__PROMPT__:
Rewrite the lines from the one containing "This screenshot has width=1024, height=768." through the end of the records, inclusive, swapping "Back arrow" for "Forward arrow" and leaving everything else unchanged. Give only those lines and omit the pictures.

— Start INFORMATION PROVIDED —

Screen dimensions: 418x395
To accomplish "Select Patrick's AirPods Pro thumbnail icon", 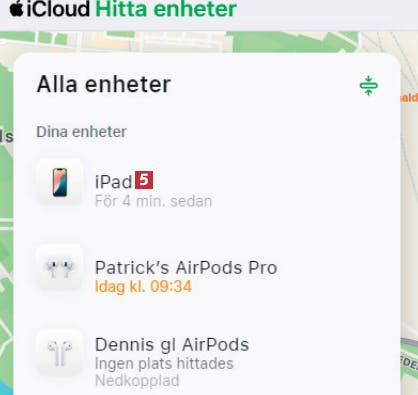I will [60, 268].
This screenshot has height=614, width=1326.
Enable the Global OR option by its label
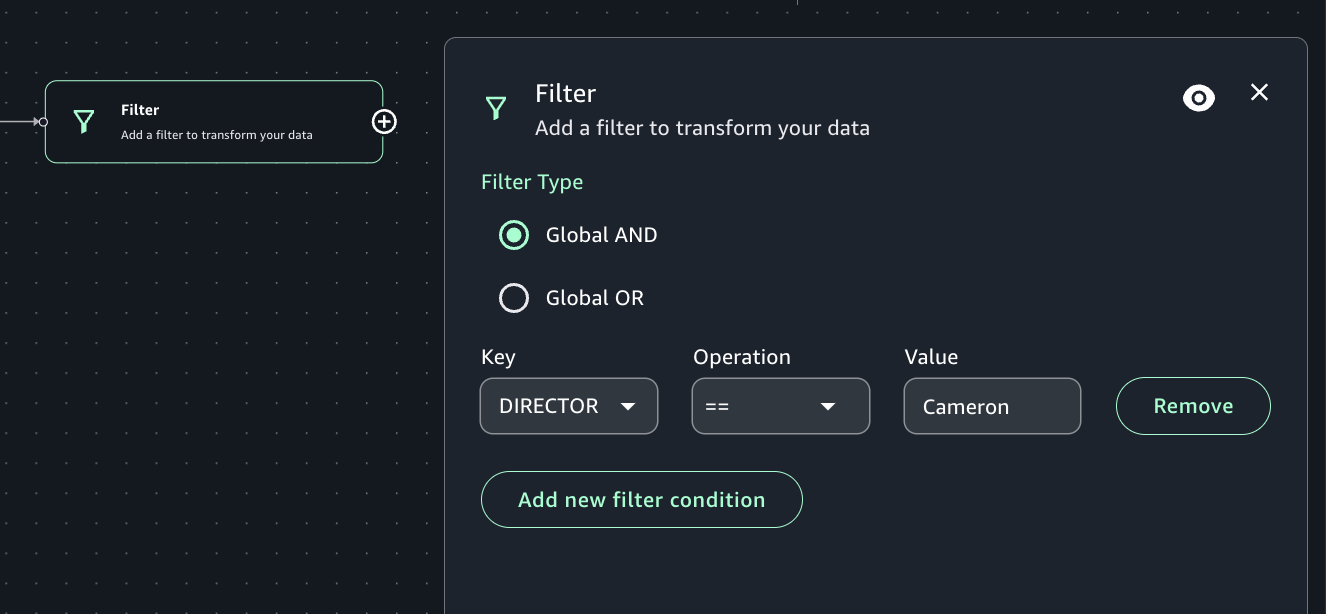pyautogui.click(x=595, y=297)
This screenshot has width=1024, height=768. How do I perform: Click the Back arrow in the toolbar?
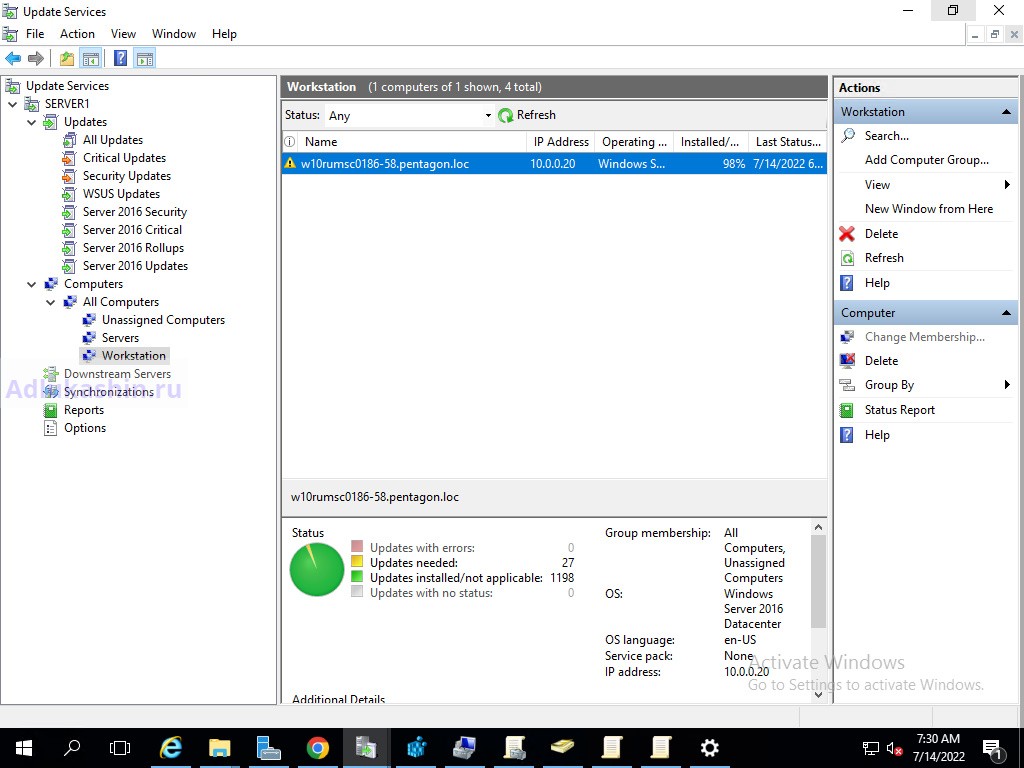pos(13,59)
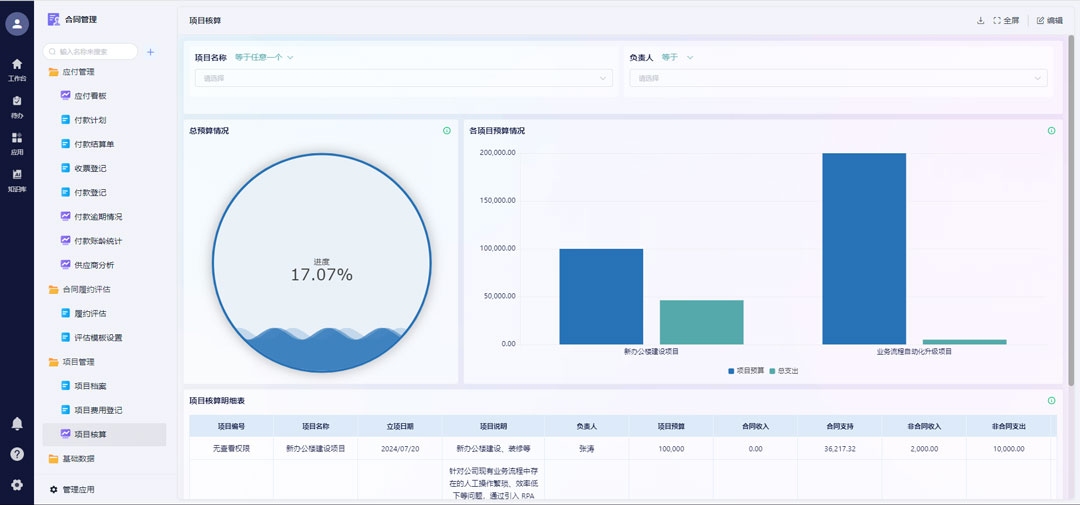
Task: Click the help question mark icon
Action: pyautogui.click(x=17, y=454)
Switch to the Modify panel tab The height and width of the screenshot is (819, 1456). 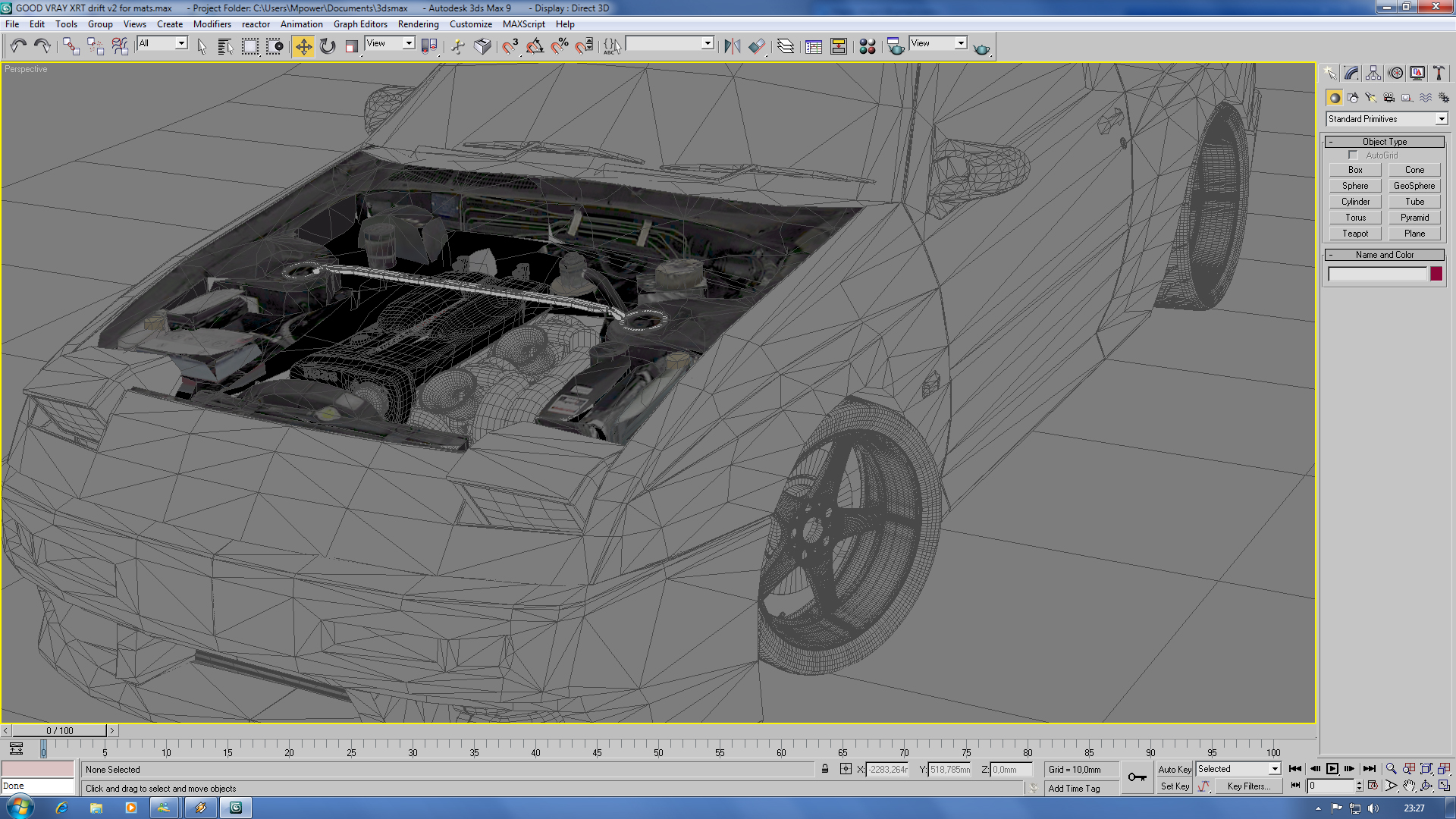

— End INFORMATION PROVIDED —

__IN RESPONSE__:
This screenshot has width=1024, height=768. How do I perform: Click the Forward arrow in the toolbar?
pos(13,59)
Task: Click the help question mark icon
Action: pyautogui.click(x=17, y=454)
Switch to the Modify panel tab The height and width of the screenshot is (819, 1456). 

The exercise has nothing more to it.